Problem to work on: When a line contains the string "navigation", it counts once; give the total of such lines in the entries below and nothing else.

Given data: Begin

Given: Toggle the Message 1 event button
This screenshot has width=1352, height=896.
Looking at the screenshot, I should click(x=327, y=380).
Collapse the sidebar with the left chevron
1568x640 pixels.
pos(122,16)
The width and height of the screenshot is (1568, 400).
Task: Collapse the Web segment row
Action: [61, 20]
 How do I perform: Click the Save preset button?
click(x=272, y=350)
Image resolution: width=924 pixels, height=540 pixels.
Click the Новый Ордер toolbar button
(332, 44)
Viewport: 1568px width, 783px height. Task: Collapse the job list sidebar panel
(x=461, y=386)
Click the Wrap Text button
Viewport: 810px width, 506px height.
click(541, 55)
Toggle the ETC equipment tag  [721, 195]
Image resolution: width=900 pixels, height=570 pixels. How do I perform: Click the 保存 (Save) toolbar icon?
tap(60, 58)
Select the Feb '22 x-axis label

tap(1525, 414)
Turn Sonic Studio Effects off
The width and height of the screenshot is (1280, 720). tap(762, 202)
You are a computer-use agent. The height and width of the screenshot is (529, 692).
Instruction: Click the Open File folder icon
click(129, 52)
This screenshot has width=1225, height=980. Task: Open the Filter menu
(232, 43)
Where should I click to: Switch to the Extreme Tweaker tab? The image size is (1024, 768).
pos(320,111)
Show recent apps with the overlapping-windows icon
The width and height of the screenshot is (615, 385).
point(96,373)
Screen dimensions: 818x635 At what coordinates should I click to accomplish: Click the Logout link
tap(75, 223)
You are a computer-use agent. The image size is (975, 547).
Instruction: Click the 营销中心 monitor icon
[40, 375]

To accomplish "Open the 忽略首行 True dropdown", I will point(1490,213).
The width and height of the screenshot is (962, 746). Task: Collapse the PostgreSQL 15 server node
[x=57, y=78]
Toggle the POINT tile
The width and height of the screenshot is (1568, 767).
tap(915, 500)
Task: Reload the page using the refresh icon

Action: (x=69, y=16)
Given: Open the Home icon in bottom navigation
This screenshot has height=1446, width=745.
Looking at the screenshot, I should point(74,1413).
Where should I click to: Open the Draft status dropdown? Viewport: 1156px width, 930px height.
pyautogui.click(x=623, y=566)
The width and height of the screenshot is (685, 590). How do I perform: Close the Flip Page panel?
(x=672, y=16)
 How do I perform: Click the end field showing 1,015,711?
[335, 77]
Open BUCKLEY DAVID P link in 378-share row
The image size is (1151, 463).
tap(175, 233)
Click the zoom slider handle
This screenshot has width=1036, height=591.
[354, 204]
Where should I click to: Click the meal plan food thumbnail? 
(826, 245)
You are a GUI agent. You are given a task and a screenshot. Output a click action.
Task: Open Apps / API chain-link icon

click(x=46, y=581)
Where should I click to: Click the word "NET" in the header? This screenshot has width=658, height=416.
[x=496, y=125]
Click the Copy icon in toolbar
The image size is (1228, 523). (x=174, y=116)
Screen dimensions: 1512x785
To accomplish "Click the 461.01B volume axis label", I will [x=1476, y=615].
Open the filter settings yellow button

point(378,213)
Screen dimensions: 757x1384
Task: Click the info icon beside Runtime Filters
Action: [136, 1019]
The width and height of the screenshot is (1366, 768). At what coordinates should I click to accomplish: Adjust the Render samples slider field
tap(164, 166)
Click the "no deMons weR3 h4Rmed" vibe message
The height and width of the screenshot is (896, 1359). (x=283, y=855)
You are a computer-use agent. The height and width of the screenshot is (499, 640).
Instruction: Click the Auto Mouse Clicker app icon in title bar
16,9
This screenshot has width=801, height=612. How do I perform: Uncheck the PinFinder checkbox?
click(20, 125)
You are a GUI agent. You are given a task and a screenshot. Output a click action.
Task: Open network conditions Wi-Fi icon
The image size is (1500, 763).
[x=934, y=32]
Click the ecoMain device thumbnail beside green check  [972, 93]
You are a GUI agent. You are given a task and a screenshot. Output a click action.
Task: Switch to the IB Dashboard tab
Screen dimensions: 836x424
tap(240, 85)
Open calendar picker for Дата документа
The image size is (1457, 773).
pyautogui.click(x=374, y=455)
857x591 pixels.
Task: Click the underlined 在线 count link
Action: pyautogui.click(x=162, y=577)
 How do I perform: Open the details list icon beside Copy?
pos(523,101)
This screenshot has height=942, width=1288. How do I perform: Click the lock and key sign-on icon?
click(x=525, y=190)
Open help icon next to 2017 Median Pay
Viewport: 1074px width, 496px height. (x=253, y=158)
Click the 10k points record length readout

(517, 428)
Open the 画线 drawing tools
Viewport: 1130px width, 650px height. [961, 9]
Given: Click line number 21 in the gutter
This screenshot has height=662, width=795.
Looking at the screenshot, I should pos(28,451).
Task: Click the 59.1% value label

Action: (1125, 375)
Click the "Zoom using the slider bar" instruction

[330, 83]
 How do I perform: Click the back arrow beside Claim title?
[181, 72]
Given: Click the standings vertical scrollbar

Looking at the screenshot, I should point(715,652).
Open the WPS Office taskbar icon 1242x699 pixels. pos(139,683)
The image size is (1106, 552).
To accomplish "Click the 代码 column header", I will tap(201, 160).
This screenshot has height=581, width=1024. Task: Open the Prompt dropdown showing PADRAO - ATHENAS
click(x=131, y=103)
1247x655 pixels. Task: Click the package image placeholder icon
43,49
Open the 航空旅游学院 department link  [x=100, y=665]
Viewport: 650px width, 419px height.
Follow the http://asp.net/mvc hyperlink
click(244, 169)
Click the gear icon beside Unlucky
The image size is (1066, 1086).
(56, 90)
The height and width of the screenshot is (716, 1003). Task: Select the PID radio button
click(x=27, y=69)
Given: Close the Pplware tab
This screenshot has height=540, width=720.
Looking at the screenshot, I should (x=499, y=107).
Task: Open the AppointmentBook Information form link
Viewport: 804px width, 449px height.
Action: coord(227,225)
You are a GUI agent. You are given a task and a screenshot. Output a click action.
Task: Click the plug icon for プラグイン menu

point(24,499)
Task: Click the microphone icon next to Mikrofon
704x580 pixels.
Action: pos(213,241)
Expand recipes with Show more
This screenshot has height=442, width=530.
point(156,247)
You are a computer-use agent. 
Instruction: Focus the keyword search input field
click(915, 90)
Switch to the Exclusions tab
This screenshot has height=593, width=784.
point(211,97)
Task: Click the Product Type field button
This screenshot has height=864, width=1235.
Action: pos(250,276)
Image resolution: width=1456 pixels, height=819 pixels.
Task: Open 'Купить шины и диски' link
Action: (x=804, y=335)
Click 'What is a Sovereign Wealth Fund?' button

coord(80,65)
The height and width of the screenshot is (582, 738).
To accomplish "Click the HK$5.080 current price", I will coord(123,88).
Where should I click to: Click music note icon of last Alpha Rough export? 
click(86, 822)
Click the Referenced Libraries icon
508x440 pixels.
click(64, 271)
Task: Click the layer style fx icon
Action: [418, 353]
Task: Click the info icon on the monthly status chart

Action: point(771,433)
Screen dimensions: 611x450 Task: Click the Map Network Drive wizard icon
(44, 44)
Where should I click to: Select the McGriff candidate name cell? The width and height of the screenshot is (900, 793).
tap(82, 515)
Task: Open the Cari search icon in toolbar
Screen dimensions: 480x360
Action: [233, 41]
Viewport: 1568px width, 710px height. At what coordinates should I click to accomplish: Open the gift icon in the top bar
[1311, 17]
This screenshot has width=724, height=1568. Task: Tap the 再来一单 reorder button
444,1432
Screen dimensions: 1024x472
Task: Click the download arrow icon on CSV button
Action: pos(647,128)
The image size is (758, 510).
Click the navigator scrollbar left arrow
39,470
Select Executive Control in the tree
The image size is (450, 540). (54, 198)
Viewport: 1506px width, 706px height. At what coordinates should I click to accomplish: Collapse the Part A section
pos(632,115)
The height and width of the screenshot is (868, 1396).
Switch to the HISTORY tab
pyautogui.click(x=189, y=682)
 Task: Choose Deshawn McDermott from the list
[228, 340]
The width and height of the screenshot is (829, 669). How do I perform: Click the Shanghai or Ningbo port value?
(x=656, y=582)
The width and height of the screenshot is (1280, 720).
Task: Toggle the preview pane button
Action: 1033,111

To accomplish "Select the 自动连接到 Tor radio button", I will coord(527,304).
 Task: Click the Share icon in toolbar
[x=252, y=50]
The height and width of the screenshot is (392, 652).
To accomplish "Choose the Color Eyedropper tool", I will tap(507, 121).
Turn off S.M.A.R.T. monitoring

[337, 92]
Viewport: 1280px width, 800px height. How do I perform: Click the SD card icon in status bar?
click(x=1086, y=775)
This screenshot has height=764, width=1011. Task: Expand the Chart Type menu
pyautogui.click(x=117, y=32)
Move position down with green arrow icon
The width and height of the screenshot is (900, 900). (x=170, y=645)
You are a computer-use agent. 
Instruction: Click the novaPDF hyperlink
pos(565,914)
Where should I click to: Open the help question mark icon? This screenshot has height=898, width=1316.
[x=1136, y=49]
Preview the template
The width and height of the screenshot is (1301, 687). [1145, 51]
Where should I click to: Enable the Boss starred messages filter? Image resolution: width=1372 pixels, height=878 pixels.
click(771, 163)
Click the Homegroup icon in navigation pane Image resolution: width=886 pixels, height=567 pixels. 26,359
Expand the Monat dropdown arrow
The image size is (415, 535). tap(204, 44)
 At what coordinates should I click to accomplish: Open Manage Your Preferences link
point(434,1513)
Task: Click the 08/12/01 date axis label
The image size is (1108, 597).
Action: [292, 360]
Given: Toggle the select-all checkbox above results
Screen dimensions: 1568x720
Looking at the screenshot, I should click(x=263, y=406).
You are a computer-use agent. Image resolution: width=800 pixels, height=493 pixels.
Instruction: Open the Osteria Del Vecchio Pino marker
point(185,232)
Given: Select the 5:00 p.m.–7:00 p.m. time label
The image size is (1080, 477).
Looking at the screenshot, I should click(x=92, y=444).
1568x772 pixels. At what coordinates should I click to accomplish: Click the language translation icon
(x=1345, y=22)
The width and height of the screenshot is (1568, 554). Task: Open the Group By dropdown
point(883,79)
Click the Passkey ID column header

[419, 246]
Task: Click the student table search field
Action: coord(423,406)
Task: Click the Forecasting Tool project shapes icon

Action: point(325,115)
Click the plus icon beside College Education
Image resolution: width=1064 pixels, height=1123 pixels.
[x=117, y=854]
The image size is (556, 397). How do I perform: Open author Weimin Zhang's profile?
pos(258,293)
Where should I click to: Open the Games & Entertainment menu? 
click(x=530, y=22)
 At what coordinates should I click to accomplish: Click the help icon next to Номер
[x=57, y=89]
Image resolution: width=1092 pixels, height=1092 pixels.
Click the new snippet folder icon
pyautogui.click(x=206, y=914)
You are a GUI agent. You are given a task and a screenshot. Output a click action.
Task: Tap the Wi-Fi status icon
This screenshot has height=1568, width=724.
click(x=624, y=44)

Given data: End

Solution: 2